E inmediatamente tomaba distancia de los juicios de Borges, que le parecían caprichosos y ambiguos. ¿Cómo no iban a parecerle tales? Es posible decir que El asno de oro incurre en una «mera variedad sucesiva» de aventuras13, pues finalmente ni su narrador, el ex burro Lucio ni su autor, Apuleyo, parecen haberse propuesto otra cosa que entretener con fábulas milesias (y bien que lo logran); pero sostenerlo de El Quijote suena a boutade, «actitud que nadie puede tomar totalmente en serio»14. Tres años más tarde, Lidia Neghme Echeverría reaccionaba de forma similar15, antes de proponer una lectura de La invención de Morel basada -ciertamente en exceso- en uno de los estudiosos franceses contemporáneos de lo fantástico, Jean Bellemin Noël.

Pero también en 1978 se daba a conocer uno de los estudios que, a pesar de su acuciosidad, ilustran mejor la actitud de fascinación por las lecturas borgeanas de la obra de Bioy: «La "perfección" de La invención de Morel de Bioy Casares», de Emilio Bejel y María Luisa Getz. Este artículo proclama desde el título la intención de corroborar los postulados de Borges, y se entrega a la tarea de profundizarlos, cediendo a una tentación más que comprensible, pero sin tratar de ver más allá o de darle algún lugar al cuestionamiento:

La invención de Morel, a diferencia de la novela «psicológico-realista» se propone a sí misma como objeto artificial, sin ninguna pretensión de transcribir otra realidad. Esta condición de artificio se puede estudiar en varios aspectos de la obra: en la temporalidad, en las voces narrativas, en el autoenfoque del relator mismo y en la trama16.



En la misma fecha, otro estudioso reducía no sólo esa novela, sino toda la obra posterior de Bioy Casares a ejemplo de la poética formulada por Borges en el prólogo, aun cuando no escatimaba elogios para la hazaña: «La posición magisterial de Borges en su larga amistad con Bioy [...] nos lleva a ver en su prólogo una declaración de estética a la que Bioy se adhiere o que, más bien, ha puesto en práctica en la novela prologada. Toda la obra madura de Bioy, la que él reedita, [...], responde sin duda a estos postulados»17. Después resulta que esos postulados son sólo uno, tan general por demás como una trama rigurosa, donde cada parte responda al todo y se justifique.
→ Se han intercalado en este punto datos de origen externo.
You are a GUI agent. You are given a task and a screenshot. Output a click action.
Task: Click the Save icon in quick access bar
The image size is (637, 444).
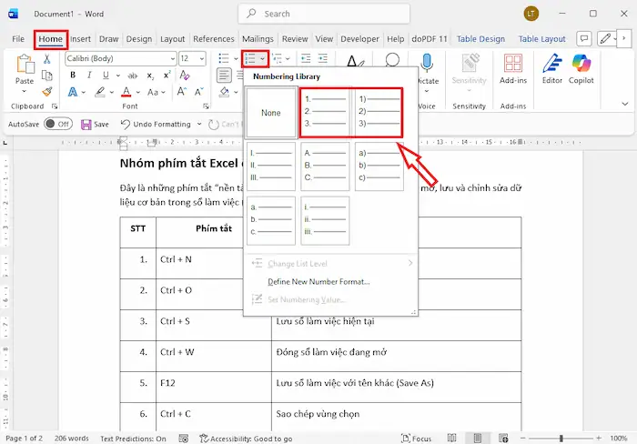pos(87,124)
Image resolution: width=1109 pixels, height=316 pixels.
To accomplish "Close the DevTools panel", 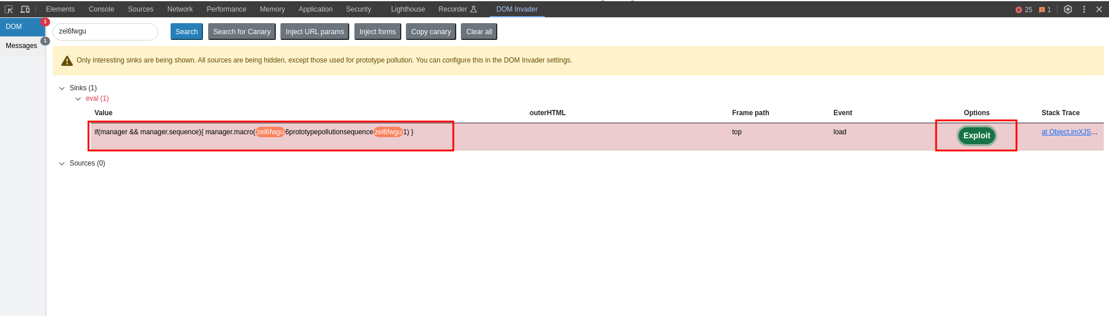I will [1099, 9].
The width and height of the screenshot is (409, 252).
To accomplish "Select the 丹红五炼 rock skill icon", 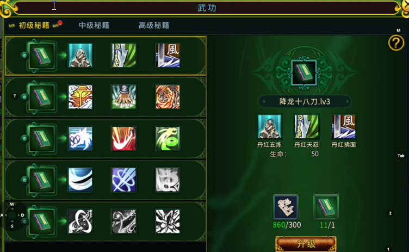I will click(x=269, y=127).
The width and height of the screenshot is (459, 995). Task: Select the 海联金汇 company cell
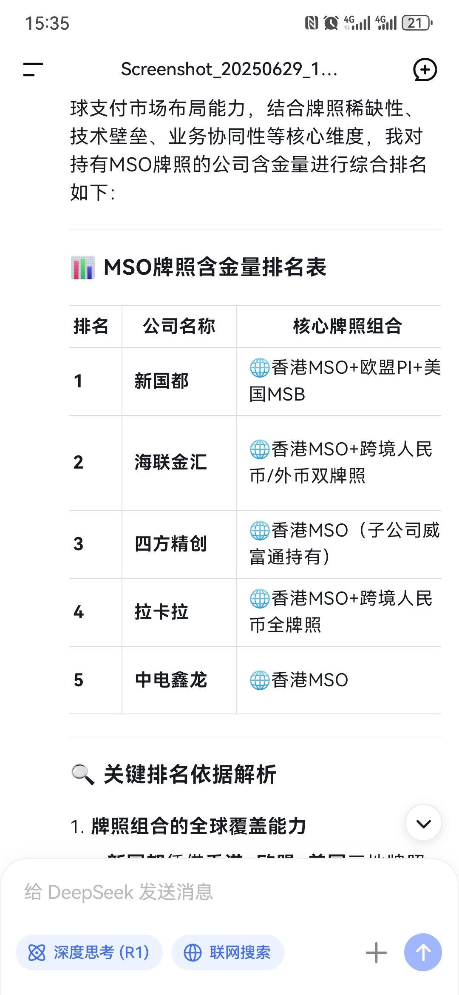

A lo cual se puede objetar que, si bien no todas ni la mayoría de las obras literarias responde a ese principio de composición, sí muchas más de las que pueda abarcar la poética de Borges se han concebido así.

Por su parte, el ya citado Eloy R. González ofrece reparos al artículo de Bejel y Getz, pero en su afán de apartarse de ese punto de vista, se va al extremo contrario: dedica páginas a disertar sobre una imperfección nunca del todo definida, en la que se mezclan argumentos de carácter moral y religioso con otros estéticos, y acaba por incluir el prólogo de Borges un tanto confusamente entre los discursos de los personajes novelescos:

[La invención de] Morel es un conjunto de discursos de sus personajes, que narran sus propias vivencias, y de los diferentes niveles en que «actuadores» o «lectores» interpretan las acciones o discursos de los otros. En los discursos, cabe diferenciar entre los personajes que hablan, actúan, escriben, en el texto mismo (Faustine, El fugitivo y Morel) y los que aparecen en su periferia (el editor, y por qué no, Borges).
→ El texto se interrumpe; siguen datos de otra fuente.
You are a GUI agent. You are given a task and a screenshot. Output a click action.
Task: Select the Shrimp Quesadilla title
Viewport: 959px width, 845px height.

La función del prólogo es, de este modo, ambivalente: oscila entre interpretación de las acciones o discursos ajenos y discurso de personaje él mismo. Y no debería ocurrir así. Uno tiene la impresión de que, en el mejor o más tolerante de los casos, se están mezclando cosas diferentes, sin que haya habido ni siquiera un mínimo de discusión acerca del estatuto del prólogo en una obra literaria. El caso es que la presencia de Borges y de su visión sobre la obra, lejos de relativizarse razonablemente, se incorporan o integran a la novela en una operación o juego al que pueden hacerse reparos de diversa índole.

Borges, además, en su célebre prólogo citó unas palabras de Ortega y Gasset sobre la decadencia de las novelas de aventura en el siglo XX, supuestamente extraídas de La deshumanización del arte, y no son pocos los críticos que, en primer lugar por pereza, pero también sin duda por confianza ciega, al referirse a dicha polémica, repiten que esa es su fuente, sin siquiera darse cuenta de que la cita y la idea proceden de otro ensayo, como ya he dicho en otra parte.

Por fin, Borges destacó la novedad de La invención de Morel en las letras de lengua española, y aunque mencionó antecedentes de su género en las literaturas del Río de la Plata como Lugones y Santiago Dabove, probablemente prefirió enfatizar y hasta absolutizar su carácter novedoso como recomendación de lectura. Es algo que puede entenderse tratándose de un prólogo. En la crítica posterior, sin embargo, ha predominado una actitud de aceptación que, sumada al auge del enfoque inmanentista alrededor del decenio de 1970, dirigió las lecturas de la novela hacia su construcción o, en todo caso, hacia sus relaciones intertextuales con Wells, sin atender a posibles afinidades -mencionadas brevemente, casi siempre en estudios que no versan sobre Bioy- con cuentos de Quiroga como «El espectro» o «El vampiro» o con la novela XYZ de Clemente Palma.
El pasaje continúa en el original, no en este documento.